-- Action item --
Among the entries below, extract exactly the lines that run from the one with "Toggle the ALT modifier key" through the one with "Tap the Resale", both ends included.
[[ Provided records, beginning ]]
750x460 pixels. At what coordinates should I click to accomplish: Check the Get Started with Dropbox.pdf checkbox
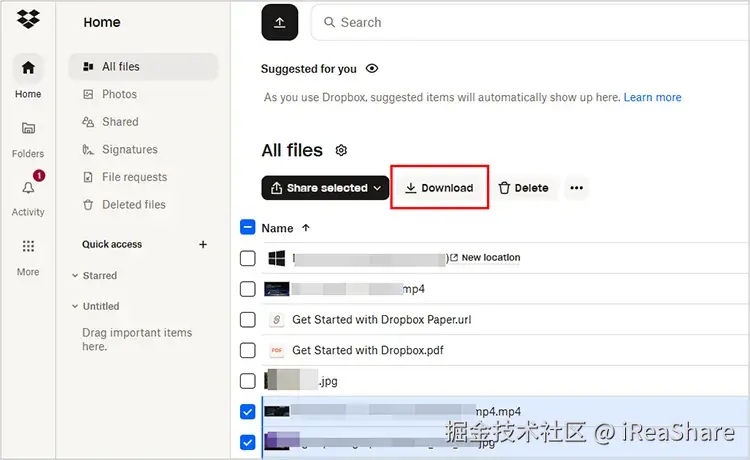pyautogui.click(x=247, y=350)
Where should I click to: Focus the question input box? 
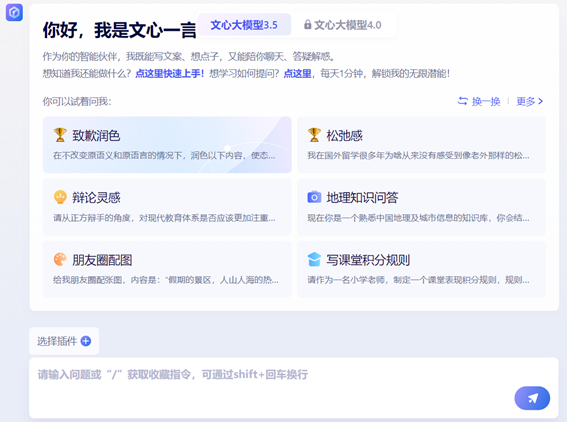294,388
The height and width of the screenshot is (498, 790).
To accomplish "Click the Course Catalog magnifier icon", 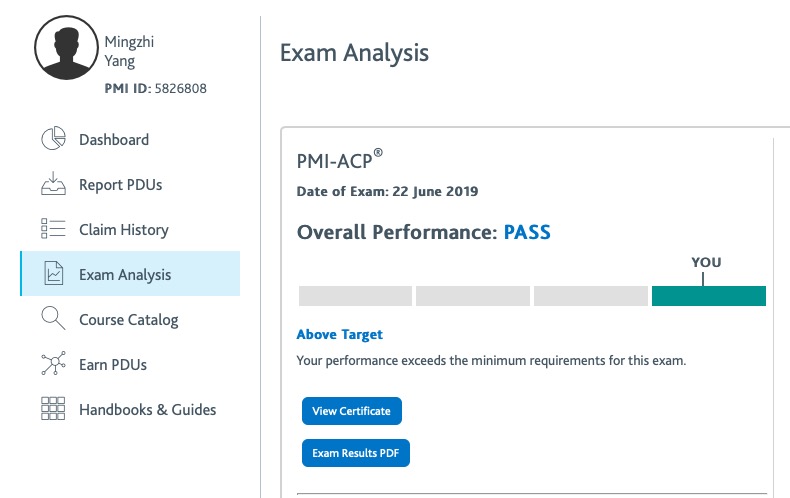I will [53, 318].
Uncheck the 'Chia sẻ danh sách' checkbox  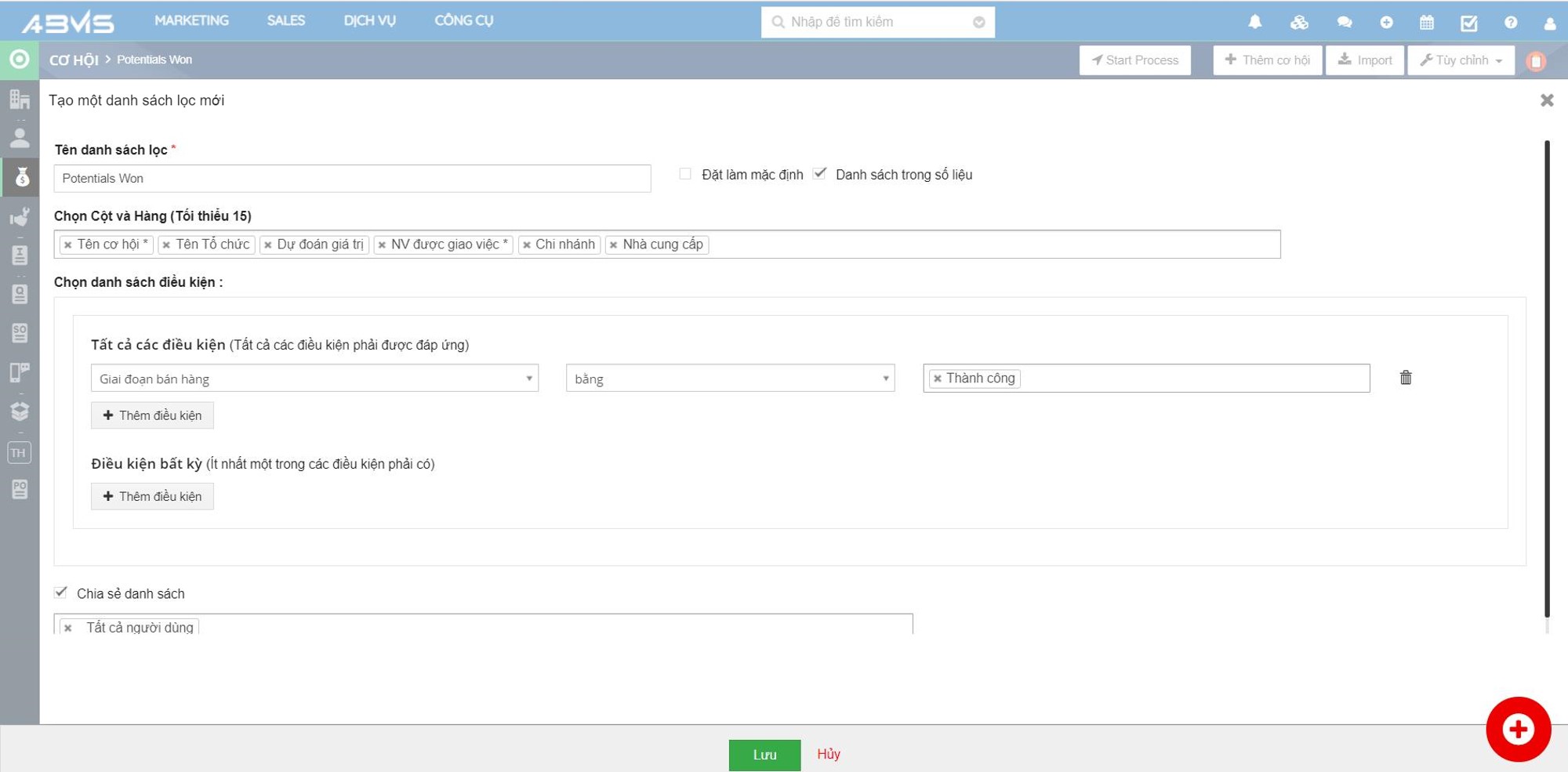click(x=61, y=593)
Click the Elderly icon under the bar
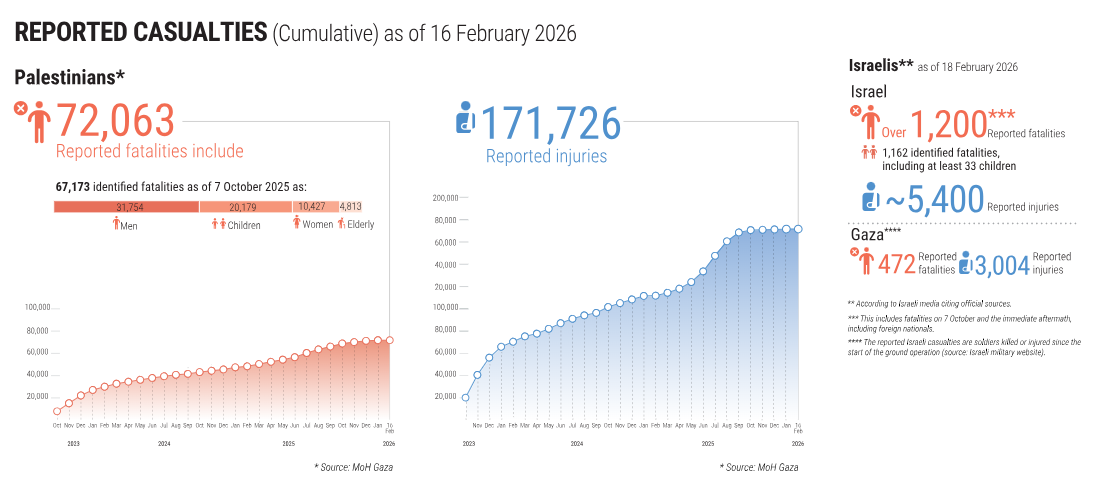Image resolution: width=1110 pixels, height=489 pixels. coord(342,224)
[[ Provided records, end ]]
[[ Provided records, beginning ]]
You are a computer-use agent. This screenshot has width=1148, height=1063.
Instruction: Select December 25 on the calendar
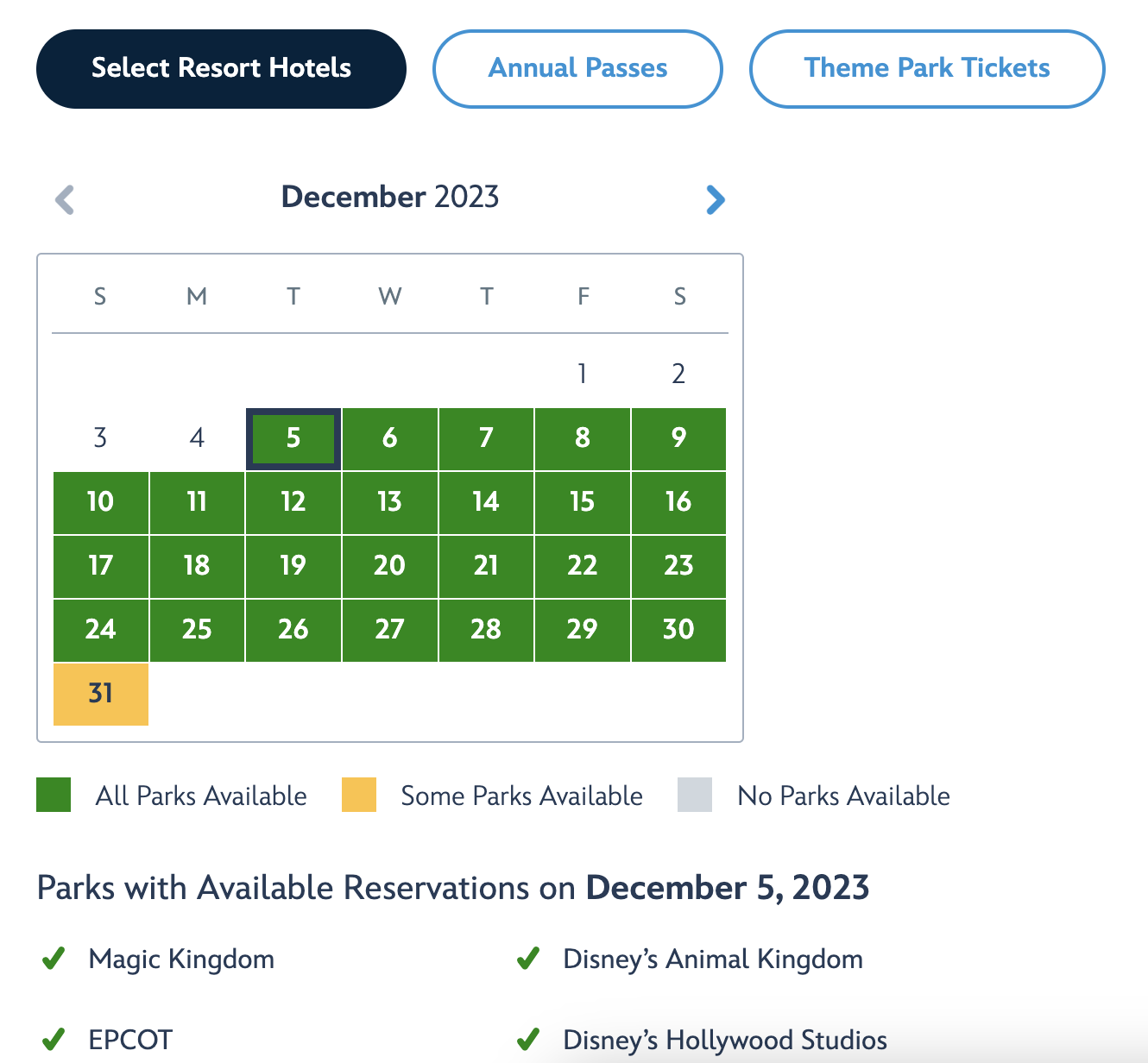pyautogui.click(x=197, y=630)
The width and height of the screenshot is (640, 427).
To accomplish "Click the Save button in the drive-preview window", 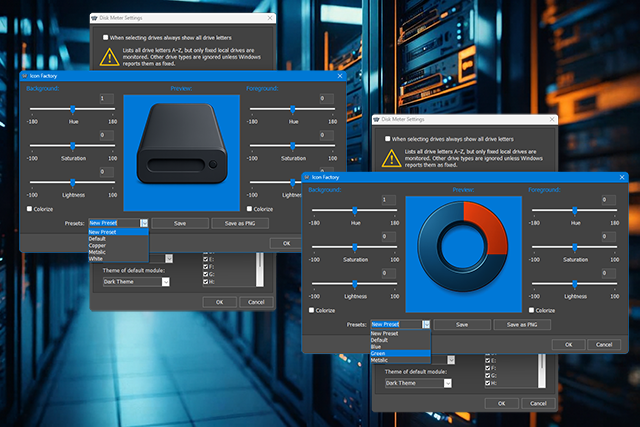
[[ Provided records, end ]]
[[ Provided records, beginning ]]
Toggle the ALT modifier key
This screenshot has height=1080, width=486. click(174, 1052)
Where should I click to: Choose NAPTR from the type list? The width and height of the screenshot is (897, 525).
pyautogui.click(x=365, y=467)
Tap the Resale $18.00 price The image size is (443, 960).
[[ Provided records, end ]]
-- Solution --
Toggle the ALT modifier key
This screenshot has height=1080, width=486. click(174, 1052)
Where should I click to: Choose NAPTR from the type list? The width and height of the screenshot is (897, 525).
pyautogui.click(x=365, y=467)
Tap the Resale $18.00 price The image size is (443, 960).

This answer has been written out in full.